While they ate dessert, Cyncaidh leaned toward her. "Stay near me after supper," he murmured.

Afterward the soldiers dispersed, some to sit in a common room for drinks and conversation, while others left to walk around. Apparently none had been in Cyncaidh Harbor before. After speaking briefly with the manager, Cyncaidh took Varia's arm, and together they climbed a flight of interior stairs to a hall, then down it to a large room with a fireplace and upholstered chairs. And a bed, which sent a brief twinge of unease through her.

Her glance moved to the flames dancing in the fireplace, then to the balcony. She walked past Cyncaidh and out onto it. It was flanked by what he'd told her on the trail were spruces, and seemed higher than a second story because the inn was built on a low rocky bluff. Before her lay a bay, with a rocky point on the west that extended well into the lake. Not a lake, she told herself. A sea. A blue, sweet-water sea. There were docks and a trio of schooners, one of them a long four-master, sleek and clean, painted a strong sky blue. The cruise ship, she supposed.

Cyncaidh stepped out beside her, and their arms touched. She was very conscious of his nearness and size. "Do you find it beautiful?" he asked. He wasn't smiling now, she knew without looking.

He's hung his boyish mood in the closet, she thought. It was a mood she liked, when he showed it, but in her experience it was fragile. She wondered what he'd be serious about this evening. "Very beautiful," she said.

"It seems to me you've been happy these last days."

"I have. More than any time since I was kidnapped and brought back to Yuulith."

As she said it, she remembered the day of her arrival at the new Cloister. She'd bathed, eaten with clone mates, and spent the evening walking and talking with Liiset. It had been a beautiful half day, half a day of blind and foolish optimism.

"I'm glad it pleases you," Cyncaidh said. "I love you, you know."

"I thought perhaps you did." She turned to him, to say more, to tell him that she loved Curtis Macurdy, but his arms slipped around her, and his lips lowered to hers. His kiss was not forceful but gentle, lingering. She was passive, neither returning nor resisting. He stepped back, hands on her arms, his face sober, his aura showing not arousal but love.

"I've wanted to do that-and tell you that-almost since we rescued you. If rescue is the word. And told myself I mustn't; that it wouldn't be fair.
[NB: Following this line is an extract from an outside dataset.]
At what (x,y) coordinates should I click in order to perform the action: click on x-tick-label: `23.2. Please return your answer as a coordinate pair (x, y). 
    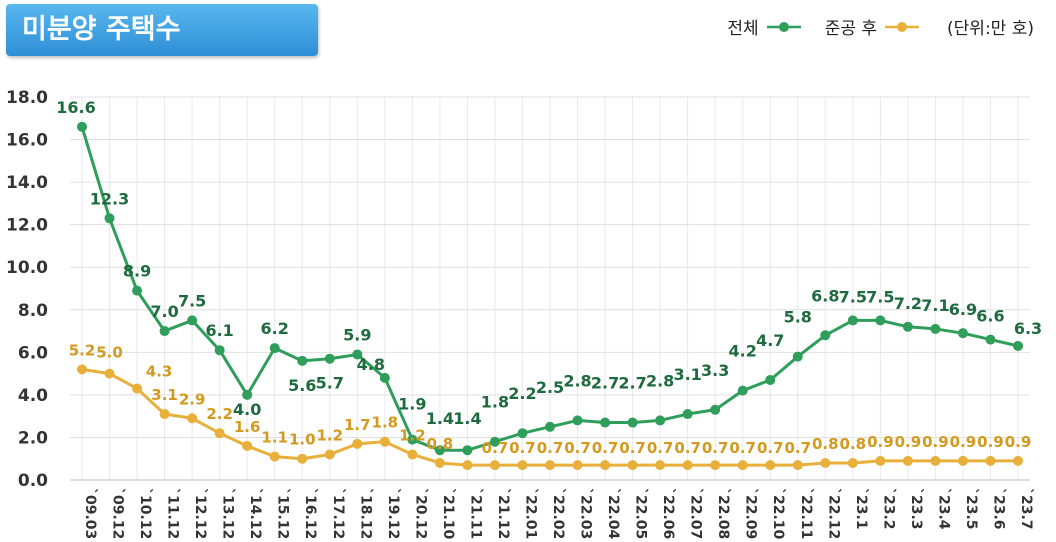
    Looking at the image, I should click on (888, 509).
Perhaps it isn't now, either, but it seemed necessary that you know."

She stared at him, her fingertips on the lips he'd kissed.

"Tomorrow we'll be at Aaerodh Manor," he went on, "and you'll learn things there. You needed to know this first, know it with certainty." He took a deep breath and half turned, offering his arm. "Let me take you to the steward. You haven't seen your room yet."

He left her with the steward, a robust ylf whose face and aura reflected an even-tempered competence. Instead of assigning a page to guide her, he took her up himself, let her in, then gave her the key and left. The room was a duplicate of the other, with its own balcony facing the lake, and its own fireplace. A fire had been set and lit for her, and her bag lay on a high bench next to the bed. A robe and nightgown hung from a rod. There was a basket on the table, with cheese and bread, and a knife for slicing. A bottle of wine stood beside it.

The sun was low, its light golden on the trees along the water's edge. She stood on the balcony watching it set, saying nothing, almost thinking nothing. Then turned back the covers on her bed, donned the nightgown, and lay down. Thoughts came to her, of being kissed by Cyncaidh, and in them he didn't step away from her, but kept kissing her, murmuring his love while they undressed each other and lay down together.